Et voilà qu’un jour, alors que Tatayata se perdait dans ses réflexions, et tout en réfléchissant, continuait à marcher sans regarder, et sans y penser, se heurtait soudain à une poussette à l’arrêt. La poussette n’était pas seule à être figée, tous les passants cessaient d’avancer, de parler, le regard vide, et même on pouvait voir les curieux du voisinage, qui scrutaient l’instant d’avant à leur fenêtre et qui se tenaient immobiles à leur poste d’observation, eux aussi, les yeux vides. Le temps était suspendu. Seule Tatayata demeurait éveillée. Elle n’était pas touchée du sort jeté sur le quartier et un sort se réalisait à ce moment même sous son nez. Elle n’était pas frappée du sort qui figeait tout êtres alentour pour garder le secret. C’était elle, sa mère, qui faisait encore des siennes avec son sort sur les mères et les enfants, les mères trop impatientes, ou indifférentes, colériques ou plaintives ou inquiètes, qui en font des tonnes ou bien pas assez, c’est leur punition, tomber endormies, leurs enfants aussi, emportés bientôt par les fées-nounous, chaque maman dans un lit pour les dix ans à venir et les enfants gardés et élevés par les fées dans leur maison dédiée.
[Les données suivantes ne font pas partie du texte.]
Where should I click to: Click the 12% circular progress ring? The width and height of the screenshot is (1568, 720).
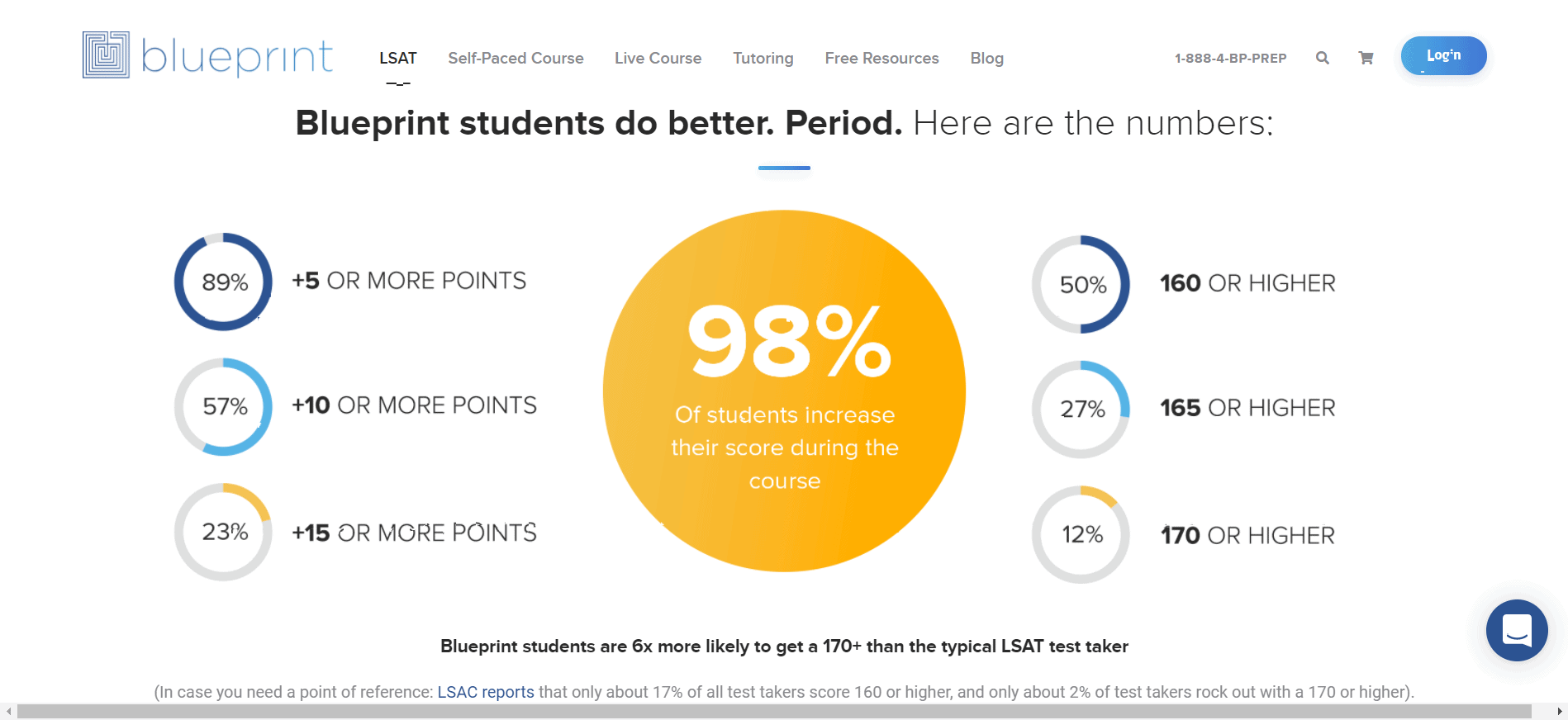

Elle décidait alors de saisir l’occasion et sans une hésitation, annula le sort de moitié ! Les fées emportèrent la mère et oublièrent l’enfant. Elle avait enfin un bébé à manger, il ne devait pas se réveiller !

Tatayata avait un peu de temps devant elle mais elle n’oubliait pas que sa mère pouvait la surprendre à tout moment. Elle devait se dépêcher de le faire cuire avant ! Il ne fallait pas qu’elle la voit dans sa boule magique, il ne fallait pas qu’elle la trouve sur son chemin. Elle alla donc se cacher dans un buisson avec le bébé dans les bras.
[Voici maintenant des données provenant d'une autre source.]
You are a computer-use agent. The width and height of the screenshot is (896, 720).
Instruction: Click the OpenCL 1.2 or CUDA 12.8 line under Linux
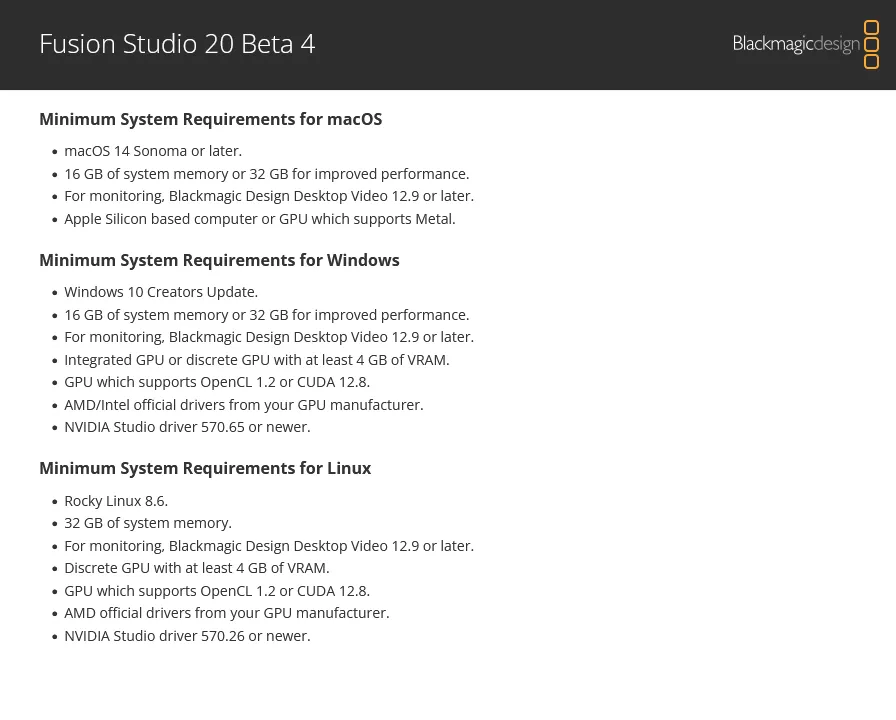(x=217, y=591)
Tatayata toute occupée à s’inquiéter et mal à l’aise dans sa cachette, avait perdu la notion du temps. Les yeux de l'enfant s’ouvrant sur elle, elle commença à paniquer et à s’exclamer : « Une heure déjà s’est écoulé ! »

Le bébé ne pleurait pas, il faisait juste dadada. Voyons, et ce conte-là où la sorcière mange les enfants, elle ne s'attendrit pas, elle, pensait Tatayata. Mais sa mère lui a répété maintes fois qu'il ne fallait pas les écouter ces histoires-là, on ne mange pas les enfants parce-que c’est cruel. Certaines le font mais sûrement pas elles.
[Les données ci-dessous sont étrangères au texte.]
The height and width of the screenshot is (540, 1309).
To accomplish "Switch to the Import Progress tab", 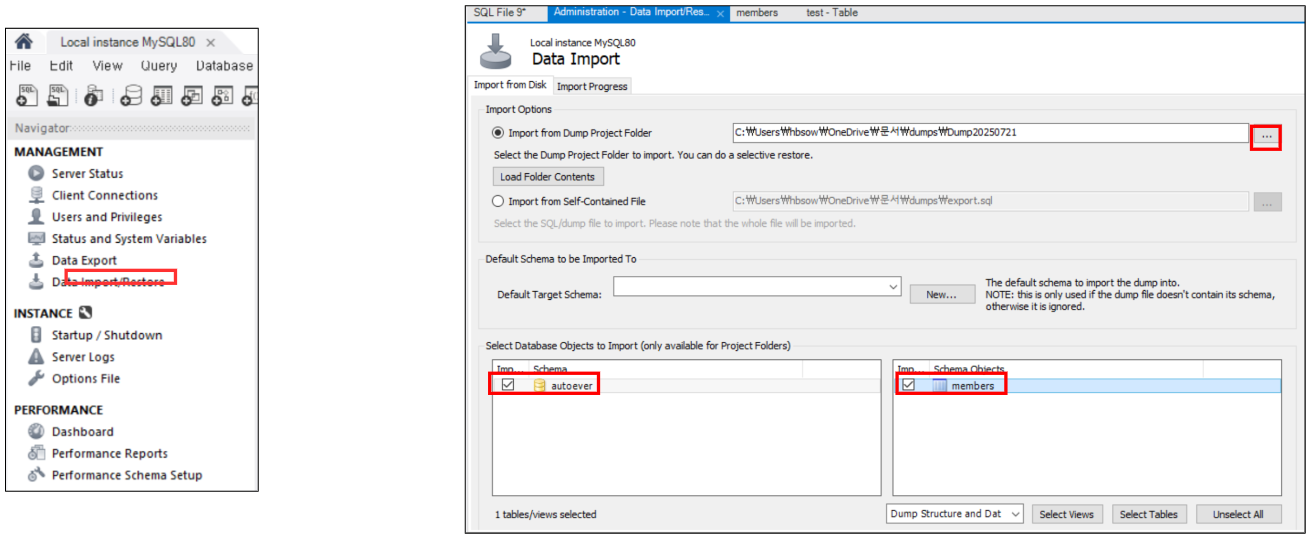I will coord(592,87).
Selon Tatayata, les sorcières sont vraiment méchantes et manger des bébés, c’est bien leur genre sinon pourquoi c’est si courant dans les contes pour enfants ? Pourquoi ne devraient-elles pas faire pareil ? Sa mère prend bien des décisions sans queue ni tête, comme ce sortilège, mais de quoi se mêle-t-elle ? C’est sa faute, pensait-elle et si elle me voit, je n’ai pas honte car c’est sa faute, sa faute à elle, et si elle décide d’écouter mes pensées, même si elle ne l’a jamais fait, je n’ai pas honte de le penser, vraiment pas.

Et maintenant, elle se retrouvait coincée dans ce buisson inconfortable, un bébé sur les bras. Le bébé commençait à avoir faim. Il commençait à pleurer. Et ses pleurs ressemblaient étrangement à des miaulements. Certains bébés font ça, ils sont rares, sûrement qu’ils sont un peu chats. Et Tatayata adore les chats. Comme toute sorcière qui se respecte. Surtout les noirs et surtout les gris. On peut pardonner à une sorcière de croquer un petit d’homme mais sûrement pas de croquer un chaton ! Jamais, jamais, je n’en mangerais, pensait-elle si fort comme si elle s’adressait à quelqu’un qui la jugeait. Ce serait pire que tout, c’est un signe, se disait-il et puis elle se demandait si ça valait la peine de contredire sa mère finalement, et de se faire punir jusqu’à la nuit des temps. Sa mère ne lui pardonnerait jamais, une sorcière ça ne pardonne jamais, c’est comme ça, ça accepte juste de t’aimer quand même, à condition d’accomplir ta peine, et maintenant il fallait rester discrète…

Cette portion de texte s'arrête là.